#### Task brief:
Exactly the lines from the line that has "The image size is (751, 565)." through the final line below are to be retyped, and the pictures are not.

#### Records from a data source:
_ _ _ _
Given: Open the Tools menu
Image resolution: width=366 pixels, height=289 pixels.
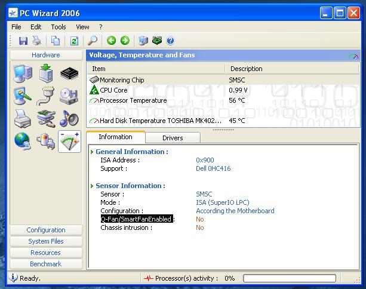Looking at the screenshot, I should (59, 27).
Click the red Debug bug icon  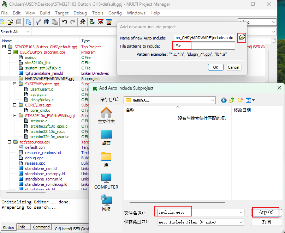coord(101,22)
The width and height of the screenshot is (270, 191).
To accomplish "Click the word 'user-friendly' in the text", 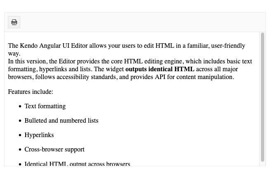I will [x=228, y=46].
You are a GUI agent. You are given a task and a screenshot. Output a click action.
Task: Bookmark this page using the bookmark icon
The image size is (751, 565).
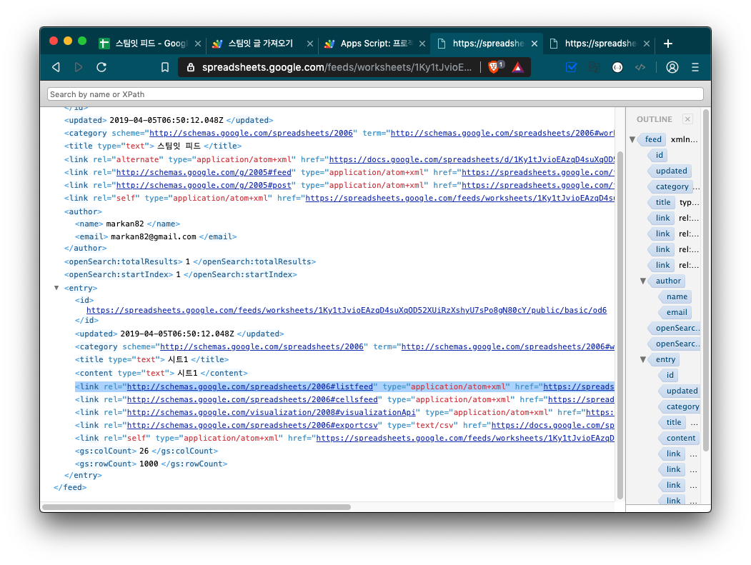point(165,67)
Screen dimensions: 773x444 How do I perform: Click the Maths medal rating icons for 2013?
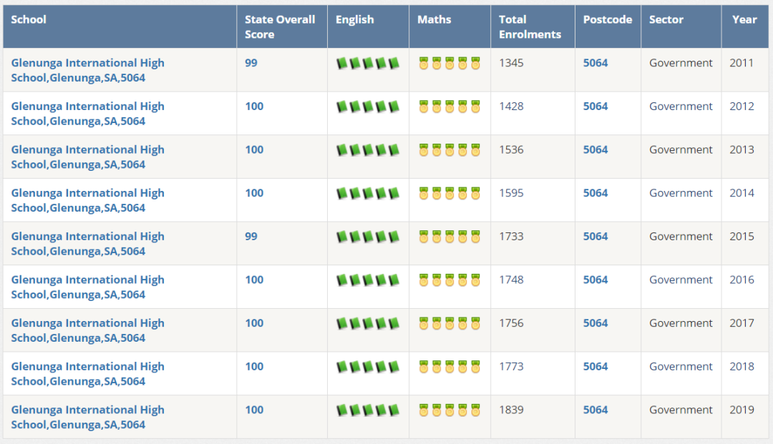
_ _ _ _
#### Response:
The image size is (751, 565).
point(165,67)
Screen dimensions: 773x444 How do I perform: Click the Maths medal rating icons for 2013?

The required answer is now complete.